_Article_
━━━━━━━━━━━━━━━━━━━━

En avril 2002, la révolution et la contre-révolution se sont trouvées face à face. D’un côté, la férocité de l’impérialisme et des secteurs de la bourgeoisie nationale qui cherchaient à écraser tout mouvement de révolte ou d’insubordination contre l’impérialisme, de l’autre, la disposition révolutionnaire des masses.

L’alliance contre-révolutionnaire incluait la Fedecamaras (la fédération patronale vénézuélienne), les archi-bureaucrates de la CTV, la haute bureaucratie étatique de PDVSA, les militaires liés aux anciennes oligarchies, les dirigeants d’AD et de COPEI, la haute hiérarchie de l’église catholique, et les propriétaires des grands moyens de communication comme Gustavo Cisneros (qui a 70 compagnies dans 39 pays, avec plus de 35.000 employés). Tous étaient dûment articulés par l’impérialisme américain et son ambassadeur Charles Shapiro.

━━━━━━━━━━━━━━━━━━━━

_Exercice proposé 1_
Reproduisez à l'identique les enregistrements, en commençant à la ligne qui contient "You are a computer-use agent." et en terminant à la ligne qui contient "Viewport: 1017px width, 626px height.", ces deux lignes comprises.

_Matériel d'exercice_
━━━━━━━━━━━━━━━━━━━━

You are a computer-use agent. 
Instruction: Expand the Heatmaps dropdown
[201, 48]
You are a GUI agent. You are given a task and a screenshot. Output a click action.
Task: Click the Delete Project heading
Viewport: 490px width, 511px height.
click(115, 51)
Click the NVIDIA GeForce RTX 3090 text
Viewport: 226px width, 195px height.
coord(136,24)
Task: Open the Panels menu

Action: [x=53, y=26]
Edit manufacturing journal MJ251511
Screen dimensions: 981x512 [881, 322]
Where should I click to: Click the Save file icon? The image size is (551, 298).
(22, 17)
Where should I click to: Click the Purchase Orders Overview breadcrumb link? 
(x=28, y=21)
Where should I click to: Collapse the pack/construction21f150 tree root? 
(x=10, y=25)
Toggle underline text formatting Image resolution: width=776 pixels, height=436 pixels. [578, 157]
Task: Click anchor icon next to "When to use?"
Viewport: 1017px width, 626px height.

━━━━━━━━━━━━━━━━━━━━

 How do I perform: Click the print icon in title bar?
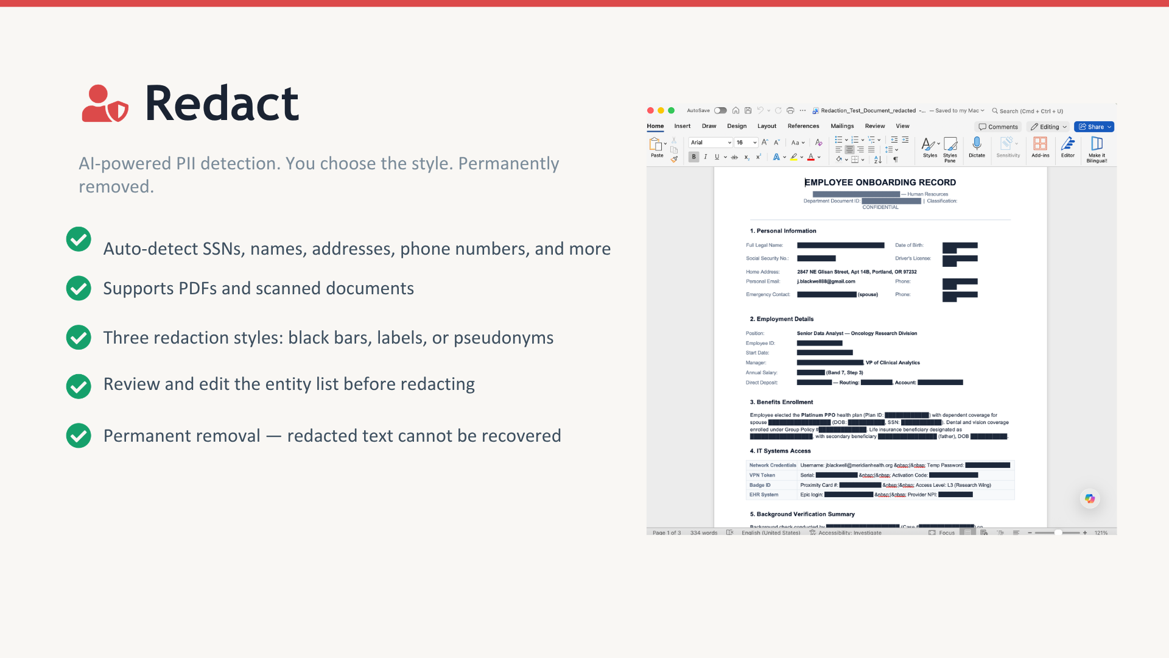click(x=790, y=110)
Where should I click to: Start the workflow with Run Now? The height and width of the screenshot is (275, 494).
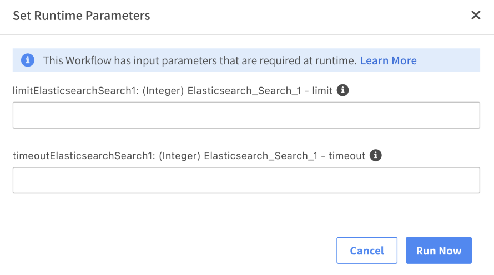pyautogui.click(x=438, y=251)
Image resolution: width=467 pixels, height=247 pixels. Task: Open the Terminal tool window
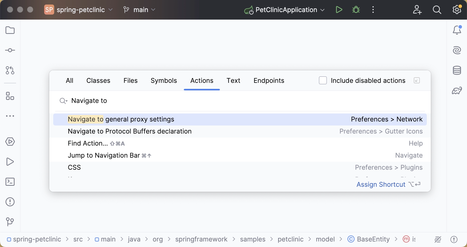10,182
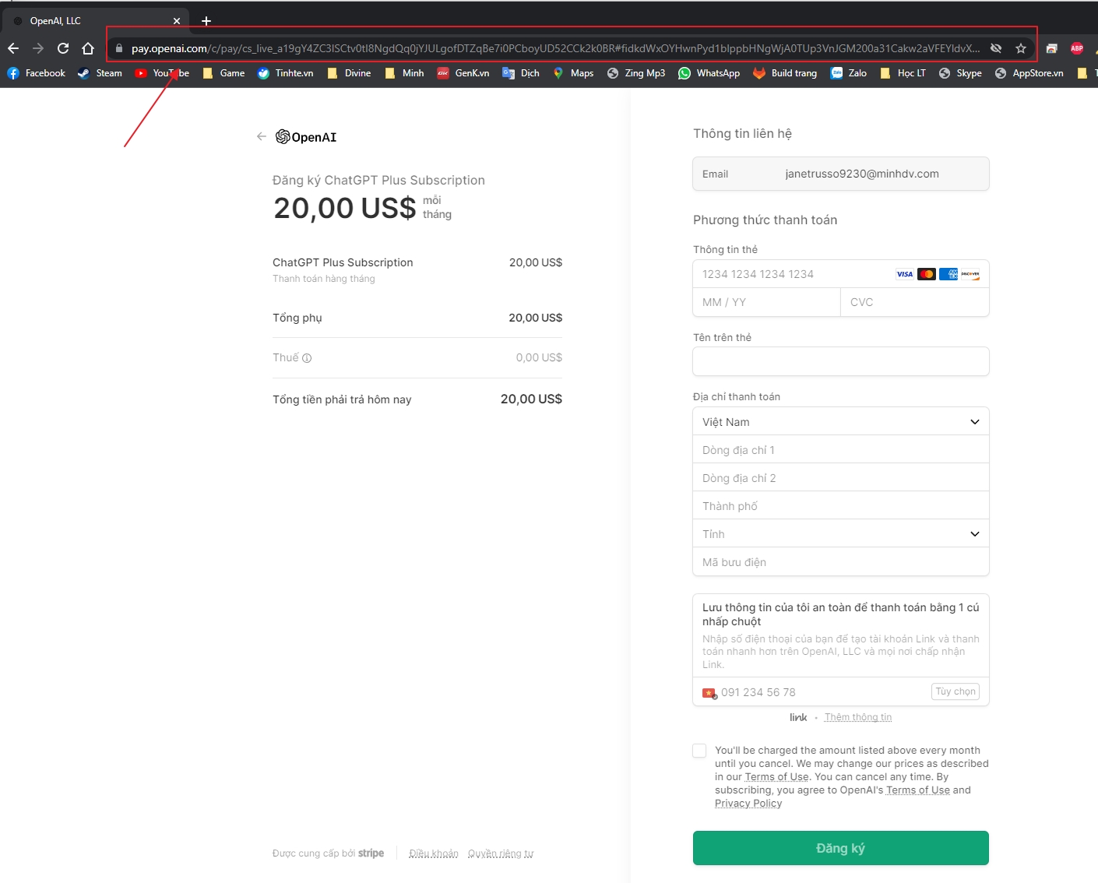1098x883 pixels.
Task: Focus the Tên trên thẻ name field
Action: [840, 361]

━━━━━━━━━━━━━━━━━━━━

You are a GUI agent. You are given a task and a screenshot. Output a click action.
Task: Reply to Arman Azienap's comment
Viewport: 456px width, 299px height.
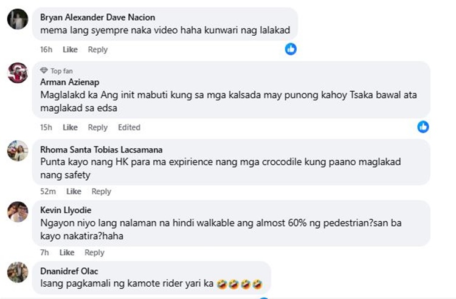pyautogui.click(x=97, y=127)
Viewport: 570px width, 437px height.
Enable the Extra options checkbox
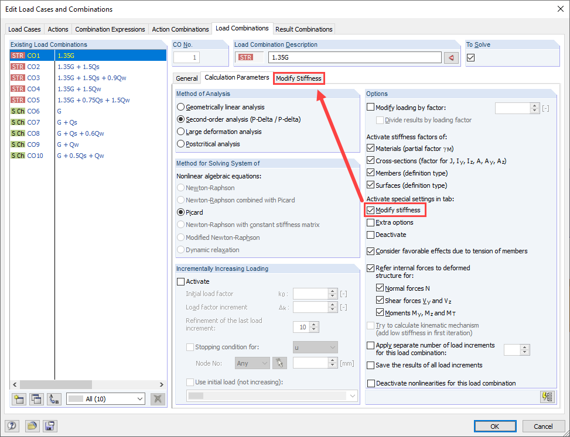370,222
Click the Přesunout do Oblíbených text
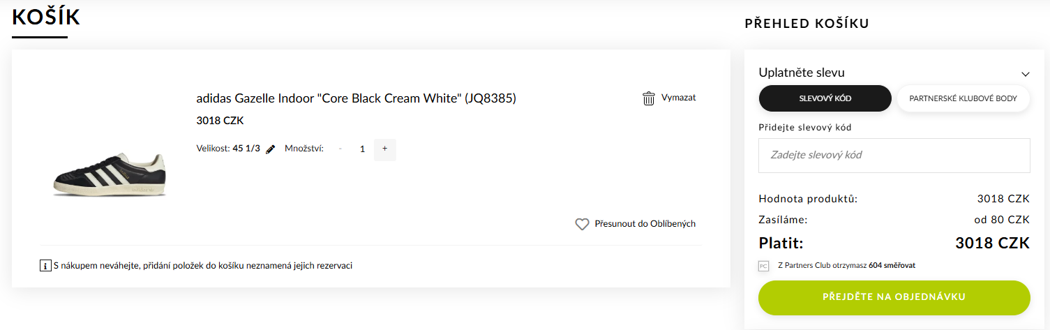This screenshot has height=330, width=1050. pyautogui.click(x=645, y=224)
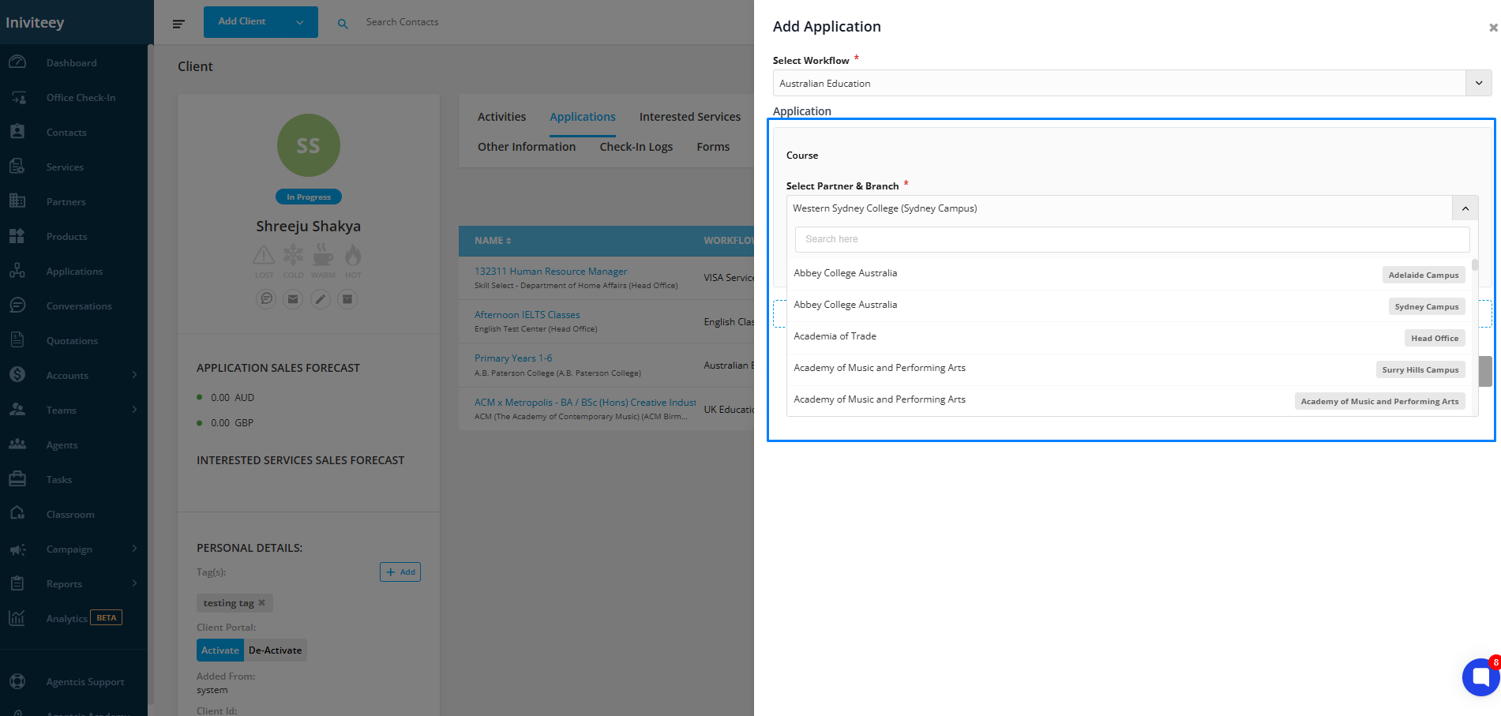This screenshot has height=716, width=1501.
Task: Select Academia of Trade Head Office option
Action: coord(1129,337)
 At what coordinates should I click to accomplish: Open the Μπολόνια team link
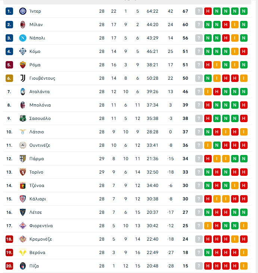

━━━━━━━━━━━━━━━━━━━━

_Exercice proposé 2_
Recopiez fidèlement et en entier l'article sur la révolution et la contre-révolution d'avril 2002.

_Réponse correcte 1_
You are a computer-use agent. 
Instruction: Expand the Heatmaps dropdown
[201, 48]
You are a GUI agent. You are given a task and a screenshot. Output a click action.
Task: Click the Delete Project heading
Viewport: 490px width, 511px height.
click(115, 51)
Click the NVIDIA GeForce RTX 3090 text
Viewport: 226px width, 195px height.
coord(136,24)
Task: Open the Panels menu

Action: [x=53, y=26]
Edit manufacturing journal MJ251511
Screen dimensions: 981x512 [881, 322]
Where should I click to: Click the Save file icon? The image size is (551, 298).
(22, 17)
Where should I click to: Click the Purchase Orders Overview breadcrumb link? 
(x=28, y=21)
Where should I click to: Collapse the pack/construction21f150 tree root? 
(x=10, y=25)
Toggle underline text formatting Image resolution: width=776 pixels, height=436 pixels. [578, 157]
Task: Click anchor icon next to "When to use?"
Viewport: 1017px width, 626px height.

_Réponse correcte 2_
En avril 2002, la révolution et la contre-révolution se sont trouvées face à face. D’un côté, la férocité de l’impérialisme et des secteurs de la bourgeoisie nationale qui cherchaient à écraser tout mouvement de révolte ou d’insubordination contre l’impérialisme, de l’autre, la disposition révolutionnaire des masses.

L’alliance contre-révolutionnaire incluait la Fedecamaras (la fédération patronale vénézuélienne), les archi-bureaucrates de la CTV, la haute bureaucratie étatique de PDVSA, les militaires liés aux anciennes oligarchies, les dirigeants d’AD et de COPEI, la haute hiérarchie de l’église catholique, et les propriétaires des grands moyens de communication comme Gustavo Cisneros (qui a 70 compagnies dans 39 pays, avec plus de 35.000 employés). Tous étaient dûment articulés par l’impérialisme américain et son ambassadeur Charles Shapiro.